O’Brien reiterated his announcement made last week that the United States was “going down to 2,500 troops” in "the early part of next year,” adding that the U.S. would love to exit earlier “if the conditions permit it.”
“I think that's the desire the president was expressing,” O’Brien said.
Trump last week tweeted the U.S. would be withdrawing from Afghanistan by Christmas. The announcement via Twitter drew confused reactions among defense experts. Top officials in the Pentagon were silent on the matter for several days.
One U.S. military official, speaking on condition of anonymity, told VOA hours after the president’s tweet that it was the “first word” anyone had seen about an accelerated withdrawal timeline in Afghanistan.
The Pentagon also has yet to confirm O’Brien’s repeated assertion that the U.S. will drop to 2,500 troops early next year.
“U.S. force levels in Afghanistan remain on trajectory to reach 4,500 by November 2020. Beyond this, DoD [the Department of Defense] will not speculate on future troop numbers or timelines as continued drawdowns remain conditions-based,” Pentagon spokesman Army Major Rob Lodewick told VOA in an email on Thursday.
'Speculation'
When asked by NPR on Monday about drawing down to 2,500 troops in Afghanistan, the top U.S. military officer, Joint Chiefs Chairman General Mark Milley, dismissed the assertion as “speculation.”
“I think that Robert O'Brien or anyone else can speculate as they see fit. I'm not going to engage in speculation. I'm going to engage in the rigorous analysis of the situation based on the conditions and the plans that I am aware of, and my conversations with the president,” Milley said.
O’Brien responded Friday during the Aspen Institute webinar. “I wasn't speculating then, and I wasn't speculating today. ... I’m speaking to the president.”
Defense experts have cautioned against complete foreign troop withdrawals from Afghanistan, and against reducing forces too quickly. But politicians are reflecting Americans’ declining support for the war. Last year, opinion polls showed slightly fewer than half of American adults thought that the decision to send U.S. troops to the country was a mistake. At the time of the 2001 invasion, 89% of Americans supported sending in troops.
Bradley Bowman, senior director of the Center on Military and Political Power at the Foundation for Defense of Democracies, told VOA the “last thing” the U.S. would want would be for U.S. equipment or bases in Afghanistan to fall into the hands of the Taliban.
Wrong message
“Imagine the message that sends our allies, adversaries and terrorists around the world. Talk about a terrorist recruiting and radicalization bonanza,” Bowman said.
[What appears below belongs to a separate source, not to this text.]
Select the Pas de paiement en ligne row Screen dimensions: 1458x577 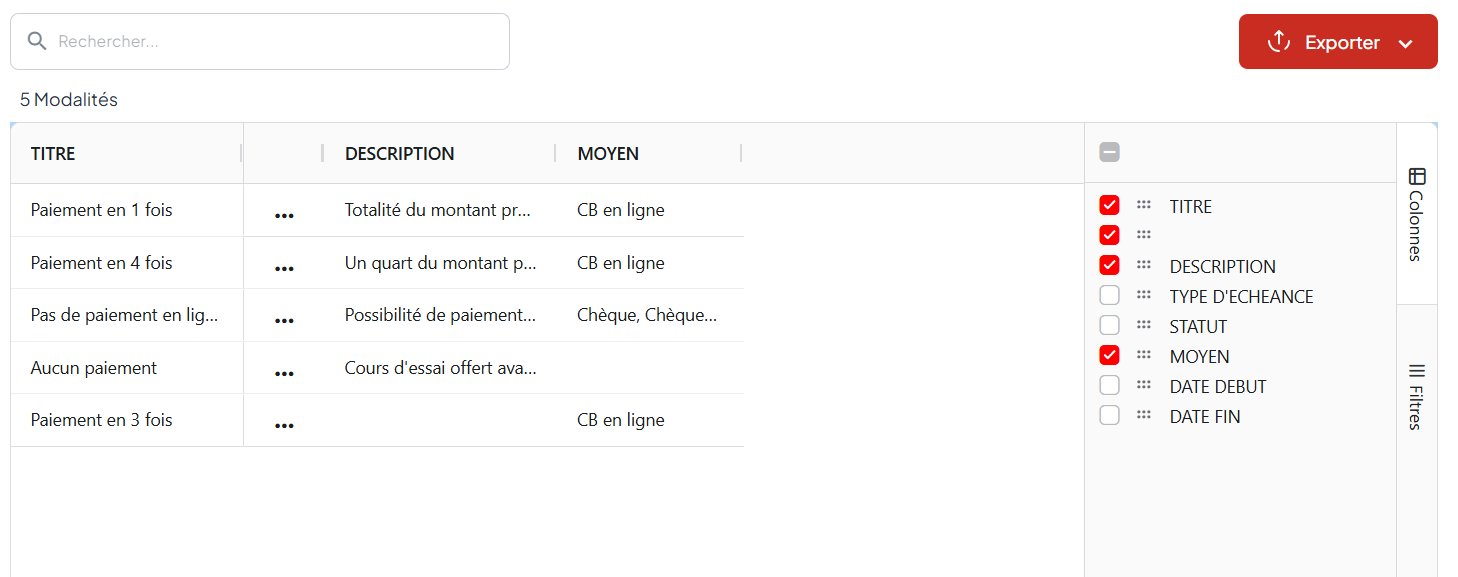[x=124, y=315]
O’Brien on Friday agreed with statements by military leaders and experts that the U.S. must continue “to make sure that Afghanistan is not a place where terrorists against the United States have safe haven.”
“It’s unsustainable for us to be in these countries forever,” O’Brien said, referring to Afghanistan, Iraq and Syria, but “there's always going to be some sort of a CT [counterterrorism] component to what we're doing, at least in Afghanistan.”
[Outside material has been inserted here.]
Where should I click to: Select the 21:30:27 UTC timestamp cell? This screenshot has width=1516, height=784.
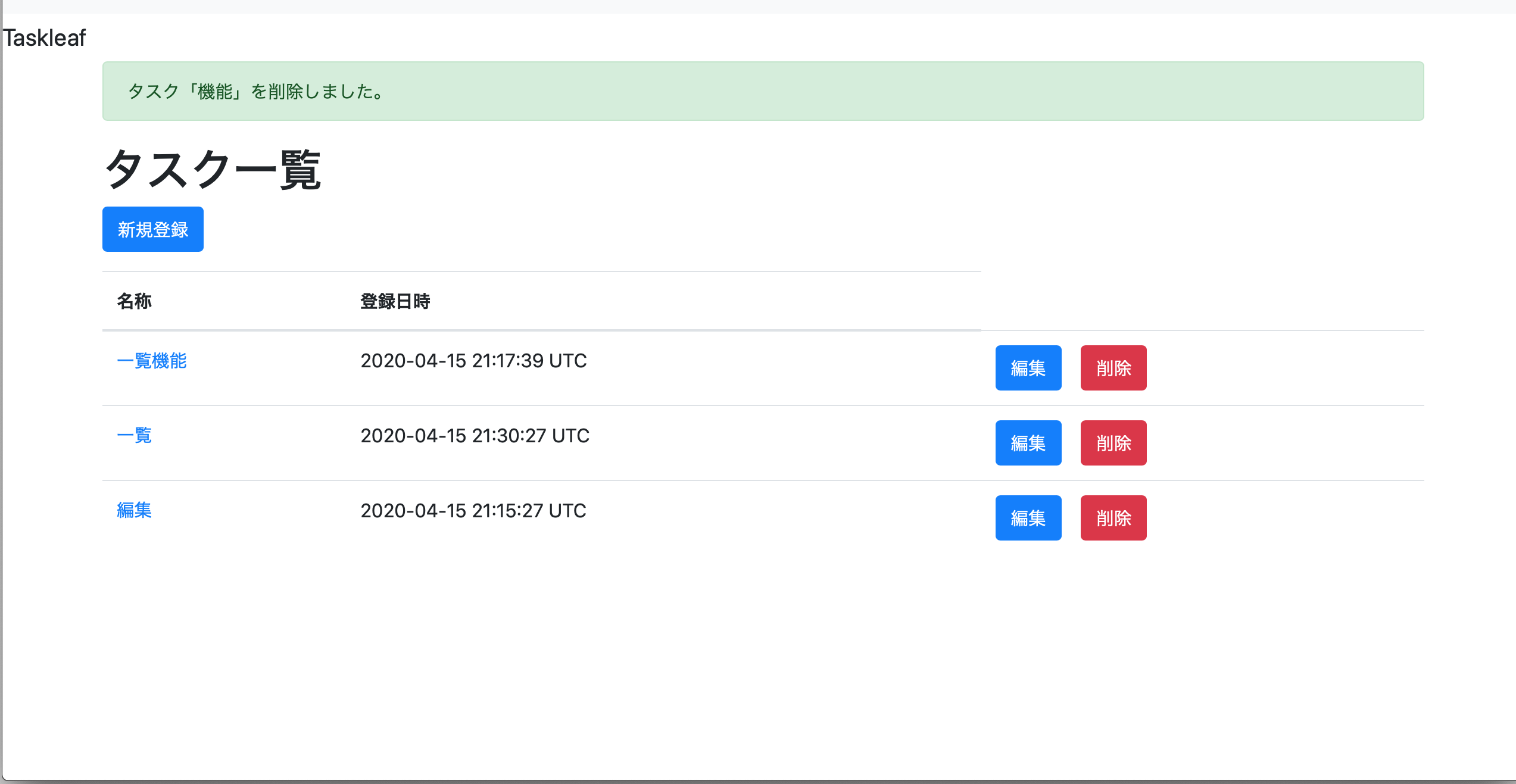coord(475,436)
In two interviews with VOA — one exclusive in July and one joint interview with two other reporters in September — General Kenneth “Frank” McKenzie, the top military officer in charge of operations in the Middle East, said, “The Taliban have still not shown conclusively that they're going to break with al-Qaida,” the terrorist group that launched the deadly attacks on U.S. soil on Sept. 11, 2001.
“We need to be assured that ISIS [Islamic State] and al-Qaida do not have the opportunity to be hosted in Afghanistan and develop attacks against the West,” McKenzie told VOA. “Right now, it is simply unclear to me that the Taliban have taken any positive steps in that.”